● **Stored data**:
-- -- --

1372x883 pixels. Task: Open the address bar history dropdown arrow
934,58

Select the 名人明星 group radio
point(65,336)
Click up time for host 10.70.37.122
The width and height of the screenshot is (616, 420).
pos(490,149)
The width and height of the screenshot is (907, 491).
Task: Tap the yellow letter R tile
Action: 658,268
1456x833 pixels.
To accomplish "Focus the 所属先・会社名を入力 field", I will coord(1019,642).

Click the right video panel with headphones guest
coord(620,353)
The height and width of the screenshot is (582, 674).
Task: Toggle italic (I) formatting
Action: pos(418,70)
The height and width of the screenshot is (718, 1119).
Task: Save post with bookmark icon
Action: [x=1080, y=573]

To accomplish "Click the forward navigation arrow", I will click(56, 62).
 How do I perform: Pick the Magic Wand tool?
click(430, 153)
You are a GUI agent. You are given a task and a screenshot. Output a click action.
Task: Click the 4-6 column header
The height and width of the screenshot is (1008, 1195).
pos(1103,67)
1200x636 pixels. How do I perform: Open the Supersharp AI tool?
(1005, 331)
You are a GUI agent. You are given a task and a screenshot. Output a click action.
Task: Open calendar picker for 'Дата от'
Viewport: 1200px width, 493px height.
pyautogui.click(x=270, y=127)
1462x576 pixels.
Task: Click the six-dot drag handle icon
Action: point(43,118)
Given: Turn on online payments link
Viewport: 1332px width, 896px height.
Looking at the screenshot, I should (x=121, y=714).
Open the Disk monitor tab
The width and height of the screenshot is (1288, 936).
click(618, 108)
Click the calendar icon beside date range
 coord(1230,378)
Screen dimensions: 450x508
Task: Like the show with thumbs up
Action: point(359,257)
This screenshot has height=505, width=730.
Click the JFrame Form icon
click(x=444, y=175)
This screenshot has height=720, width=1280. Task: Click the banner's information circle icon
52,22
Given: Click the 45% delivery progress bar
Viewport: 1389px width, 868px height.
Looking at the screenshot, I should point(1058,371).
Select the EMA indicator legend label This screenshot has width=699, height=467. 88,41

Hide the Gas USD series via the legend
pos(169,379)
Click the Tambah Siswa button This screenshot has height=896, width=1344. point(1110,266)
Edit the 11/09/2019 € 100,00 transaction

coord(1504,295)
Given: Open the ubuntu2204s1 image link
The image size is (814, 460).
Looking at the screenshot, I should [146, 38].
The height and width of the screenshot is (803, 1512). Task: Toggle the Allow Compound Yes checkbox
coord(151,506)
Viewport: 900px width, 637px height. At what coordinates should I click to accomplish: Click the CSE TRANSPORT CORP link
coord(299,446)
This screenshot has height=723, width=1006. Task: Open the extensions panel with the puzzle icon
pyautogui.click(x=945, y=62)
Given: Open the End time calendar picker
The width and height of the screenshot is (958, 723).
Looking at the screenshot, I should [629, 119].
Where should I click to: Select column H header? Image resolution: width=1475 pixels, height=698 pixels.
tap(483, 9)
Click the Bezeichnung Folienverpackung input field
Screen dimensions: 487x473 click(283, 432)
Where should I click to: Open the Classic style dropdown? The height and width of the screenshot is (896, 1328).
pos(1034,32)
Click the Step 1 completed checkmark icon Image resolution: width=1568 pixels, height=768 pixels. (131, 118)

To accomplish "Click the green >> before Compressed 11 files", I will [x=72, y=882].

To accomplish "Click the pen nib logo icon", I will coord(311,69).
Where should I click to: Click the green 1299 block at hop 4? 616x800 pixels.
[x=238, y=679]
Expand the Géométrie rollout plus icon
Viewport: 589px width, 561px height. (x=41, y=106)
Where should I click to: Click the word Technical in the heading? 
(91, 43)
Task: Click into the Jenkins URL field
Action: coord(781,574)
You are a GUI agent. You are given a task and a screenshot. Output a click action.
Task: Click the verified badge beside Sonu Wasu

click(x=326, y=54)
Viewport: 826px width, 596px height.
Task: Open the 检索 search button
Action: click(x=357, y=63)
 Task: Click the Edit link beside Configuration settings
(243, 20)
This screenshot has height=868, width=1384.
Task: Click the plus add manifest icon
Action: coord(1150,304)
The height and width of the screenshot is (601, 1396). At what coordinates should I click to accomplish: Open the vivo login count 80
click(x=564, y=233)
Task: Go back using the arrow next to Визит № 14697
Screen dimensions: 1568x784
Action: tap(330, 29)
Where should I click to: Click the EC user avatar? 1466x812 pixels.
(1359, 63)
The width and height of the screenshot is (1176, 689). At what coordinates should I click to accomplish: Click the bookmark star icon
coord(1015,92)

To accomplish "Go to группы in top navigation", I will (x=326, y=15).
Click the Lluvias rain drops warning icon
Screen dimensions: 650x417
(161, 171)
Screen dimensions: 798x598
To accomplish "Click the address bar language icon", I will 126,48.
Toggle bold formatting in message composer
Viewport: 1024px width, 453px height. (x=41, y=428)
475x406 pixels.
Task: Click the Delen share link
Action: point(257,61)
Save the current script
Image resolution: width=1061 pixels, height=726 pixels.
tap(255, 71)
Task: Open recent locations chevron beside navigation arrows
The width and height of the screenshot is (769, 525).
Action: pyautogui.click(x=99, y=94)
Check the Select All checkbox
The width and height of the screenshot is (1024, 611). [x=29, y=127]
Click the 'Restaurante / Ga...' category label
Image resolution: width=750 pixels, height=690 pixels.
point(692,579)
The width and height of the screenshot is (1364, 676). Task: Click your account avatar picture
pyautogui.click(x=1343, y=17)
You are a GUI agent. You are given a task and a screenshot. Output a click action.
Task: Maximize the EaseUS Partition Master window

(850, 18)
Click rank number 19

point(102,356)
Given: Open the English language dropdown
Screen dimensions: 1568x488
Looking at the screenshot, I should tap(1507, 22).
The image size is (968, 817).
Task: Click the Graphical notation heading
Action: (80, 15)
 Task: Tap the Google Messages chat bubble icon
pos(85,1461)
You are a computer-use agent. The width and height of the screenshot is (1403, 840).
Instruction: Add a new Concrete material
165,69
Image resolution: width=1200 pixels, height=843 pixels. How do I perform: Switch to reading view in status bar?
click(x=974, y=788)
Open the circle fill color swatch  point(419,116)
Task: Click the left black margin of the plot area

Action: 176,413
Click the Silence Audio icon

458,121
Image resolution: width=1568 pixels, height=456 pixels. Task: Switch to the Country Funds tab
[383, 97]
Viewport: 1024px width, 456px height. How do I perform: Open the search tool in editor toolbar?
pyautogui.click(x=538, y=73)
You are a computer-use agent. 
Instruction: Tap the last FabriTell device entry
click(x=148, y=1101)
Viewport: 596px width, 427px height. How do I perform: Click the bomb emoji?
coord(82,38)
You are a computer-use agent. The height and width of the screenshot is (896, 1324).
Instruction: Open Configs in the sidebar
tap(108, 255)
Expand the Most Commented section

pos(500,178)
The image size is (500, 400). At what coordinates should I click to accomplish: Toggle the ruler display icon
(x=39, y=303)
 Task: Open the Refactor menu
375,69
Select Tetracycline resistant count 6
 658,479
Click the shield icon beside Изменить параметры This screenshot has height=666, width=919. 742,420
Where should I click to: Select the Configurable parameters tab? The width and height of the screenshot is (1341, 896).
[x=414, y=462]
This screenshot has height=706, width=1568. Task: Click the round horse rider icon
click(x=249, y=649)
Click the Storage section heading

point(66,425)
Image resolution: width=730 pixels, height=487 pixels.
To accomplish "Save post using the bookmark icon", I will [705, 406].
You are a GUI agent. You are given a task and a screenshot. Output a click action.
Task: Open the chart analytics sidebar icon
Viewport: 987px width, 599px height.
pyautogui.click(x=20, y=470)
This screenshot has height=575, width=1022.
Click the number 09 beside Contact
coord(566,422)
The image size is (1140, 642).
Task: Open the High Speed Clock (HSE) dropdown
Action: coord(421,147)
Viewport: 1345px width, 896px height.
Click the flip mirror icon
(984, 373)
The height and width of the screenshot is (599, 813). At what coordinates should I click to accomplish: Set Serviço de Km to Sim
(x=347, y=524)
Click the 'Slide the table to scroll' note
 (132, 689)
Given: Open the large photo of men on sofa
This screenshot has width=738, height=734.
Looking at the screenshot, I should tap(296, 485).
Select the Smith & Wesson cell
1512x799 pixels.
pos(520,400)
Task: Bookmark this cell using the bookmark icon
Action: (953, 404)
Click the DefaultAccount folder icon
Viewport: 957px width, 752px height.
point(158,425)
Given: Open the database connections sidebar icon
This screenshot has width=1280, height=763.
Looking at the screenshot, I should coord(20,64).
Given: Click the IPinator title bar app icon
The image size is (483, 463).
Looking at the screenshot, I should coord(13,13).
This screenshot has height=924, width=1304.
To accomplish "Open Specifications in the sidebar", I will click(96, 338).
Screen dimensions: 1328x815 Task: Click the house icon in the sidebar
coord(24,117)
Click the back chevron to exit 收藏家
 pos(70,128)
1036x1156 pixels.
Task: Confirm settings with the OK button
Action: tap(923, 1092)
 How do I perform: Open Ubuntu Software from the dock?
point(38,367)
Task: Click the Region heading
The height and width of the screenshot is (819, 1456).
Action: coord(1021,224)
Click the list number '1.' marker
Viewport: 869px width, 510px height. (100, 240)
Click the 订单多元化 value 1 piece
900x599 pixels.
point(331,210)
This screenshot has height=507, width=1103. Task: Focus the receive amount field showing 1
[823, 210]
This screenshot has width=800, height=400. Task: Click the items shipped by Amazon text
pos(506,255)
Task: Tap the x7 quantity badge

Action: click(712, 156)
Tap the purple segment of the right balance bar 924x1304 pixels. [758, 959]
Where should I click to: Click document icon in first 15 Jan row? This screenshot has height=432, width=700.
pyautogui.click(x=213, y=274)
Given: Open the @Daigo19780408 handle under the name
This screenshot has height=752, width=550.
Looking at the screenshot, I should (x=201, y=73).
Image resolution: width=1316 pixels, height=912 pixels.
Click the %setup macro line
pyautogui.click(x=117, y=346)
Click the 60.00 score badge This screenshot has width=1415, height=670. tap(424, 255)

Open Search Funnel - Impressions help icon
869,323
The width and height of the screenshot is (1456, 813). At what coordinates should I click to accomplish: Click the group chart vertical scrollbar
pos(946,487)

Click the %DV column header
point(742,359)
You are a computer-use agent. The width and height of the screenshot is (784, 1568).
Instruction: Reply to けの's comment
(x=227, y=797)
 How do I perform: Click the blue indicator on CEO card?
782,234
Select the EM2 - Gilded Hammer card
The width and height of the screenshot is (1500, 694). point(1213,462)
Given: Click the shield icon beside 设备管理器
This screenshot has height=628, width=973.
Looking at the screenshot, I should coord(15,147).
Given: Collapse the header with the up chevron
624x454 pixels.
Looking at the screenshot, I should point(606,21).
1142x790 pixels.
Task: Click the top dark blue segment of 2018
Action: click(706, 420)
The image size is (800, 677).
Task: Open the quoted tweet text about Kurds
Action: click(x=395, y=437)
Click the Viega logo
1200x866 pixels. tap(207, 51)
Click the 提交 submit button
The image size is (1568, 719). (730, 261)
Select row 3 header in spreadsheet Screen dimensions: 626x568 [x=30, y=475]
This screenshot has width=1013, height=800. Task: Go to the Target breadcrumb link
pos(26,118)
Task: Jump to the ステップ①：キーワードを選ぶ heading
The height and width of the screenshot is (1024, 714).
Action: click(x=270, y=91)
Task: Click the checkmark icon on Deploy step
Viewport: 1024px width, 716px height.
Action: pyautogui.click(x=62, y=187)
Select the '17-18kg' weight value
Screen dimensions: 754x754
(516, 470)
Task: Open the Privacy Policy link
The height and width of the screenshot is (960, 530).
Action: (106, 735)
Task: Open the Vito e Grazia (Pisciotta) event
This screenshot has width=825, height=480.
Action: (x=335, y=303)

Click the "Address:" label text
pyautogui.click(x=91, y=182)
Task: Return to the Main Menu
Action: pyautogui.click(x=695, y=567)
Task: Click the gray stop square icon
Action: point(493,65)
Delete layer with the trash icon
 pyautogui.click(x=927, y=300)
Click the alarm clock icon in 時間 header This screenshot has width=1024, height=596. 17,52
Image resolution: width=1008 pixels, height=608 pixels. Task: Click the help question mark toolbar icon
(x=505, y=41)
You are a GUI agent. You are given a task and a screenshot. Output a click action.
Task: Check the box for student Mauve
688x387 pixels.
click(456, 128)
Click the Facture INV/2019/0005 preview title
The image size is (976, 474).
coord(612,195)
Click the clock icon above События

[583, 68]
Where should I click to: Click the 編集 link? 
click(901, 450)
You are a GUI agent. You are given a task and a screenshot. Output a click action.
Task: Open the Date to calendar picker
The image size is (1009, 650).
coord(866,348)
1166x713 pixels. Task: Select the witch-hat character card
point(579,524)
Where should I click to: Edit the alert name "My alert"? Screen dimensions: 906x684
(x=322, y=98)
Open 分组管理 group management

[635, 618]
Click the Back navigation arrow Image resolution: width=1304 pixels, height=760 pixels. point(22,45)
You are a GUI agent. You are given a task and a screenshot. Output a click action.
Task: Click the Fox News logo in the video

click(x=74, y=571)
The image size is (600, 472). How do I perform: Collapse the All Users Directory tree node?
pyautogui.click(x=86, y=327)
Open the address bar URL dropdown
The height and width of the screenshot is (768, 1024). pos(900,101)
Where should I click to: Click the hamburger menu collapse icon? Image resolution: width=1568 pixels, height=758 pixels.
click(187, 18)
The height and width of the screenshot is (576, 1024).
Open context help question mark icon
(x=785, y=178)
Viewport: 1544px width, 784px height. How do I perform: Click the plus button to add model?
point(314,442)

-- -- --

● **TASK TO COMPLETE**: Beginning with the line that holds "Task: Open the Date to calendar picker", please return every line through the end of the data, exactly as written.

● **SOLUTION**:
Task: Open the Date to calendar picker
The image size is (1009, 650).
coord(866,348)
1166x713 pixels. Task: Select the witch-hat character card
point(579,524)
Where should I click to: Edit the alert name "My alert"? Screen dimensions: 906x684
(x=322, y=98)
Open 分组管理 group management

[635, 618]
Click the Back navigation arrow Image resolution: width=1304 pixels, height=760 pixels. point(22,45)
You are a GUI agent. You are given a task and a screenshot. Output a click action.
Task: Click the Fox News logo in the video

click(x=74, y=571)
The image size is (600, 472). How do I perform: Collapse the All Users Directory tree node?
pyautogui.click(x=86, y=327)
Open the address bar URL dropdown
The height and width of the screenshot is (768, 1024). pos(900,101)
Where should I click to: Click the hamburger menu collapse icon? Image resolution: width=1568 pixels, height=758 pixels.
click(187, 18)
The height and width of the screenshot is (576, 1024).
Open context help question mark icon
(x=785, y=178)
Viewport: 1544px width, 784px height. How do I perform: Click the plus button to add model?
point(314,442)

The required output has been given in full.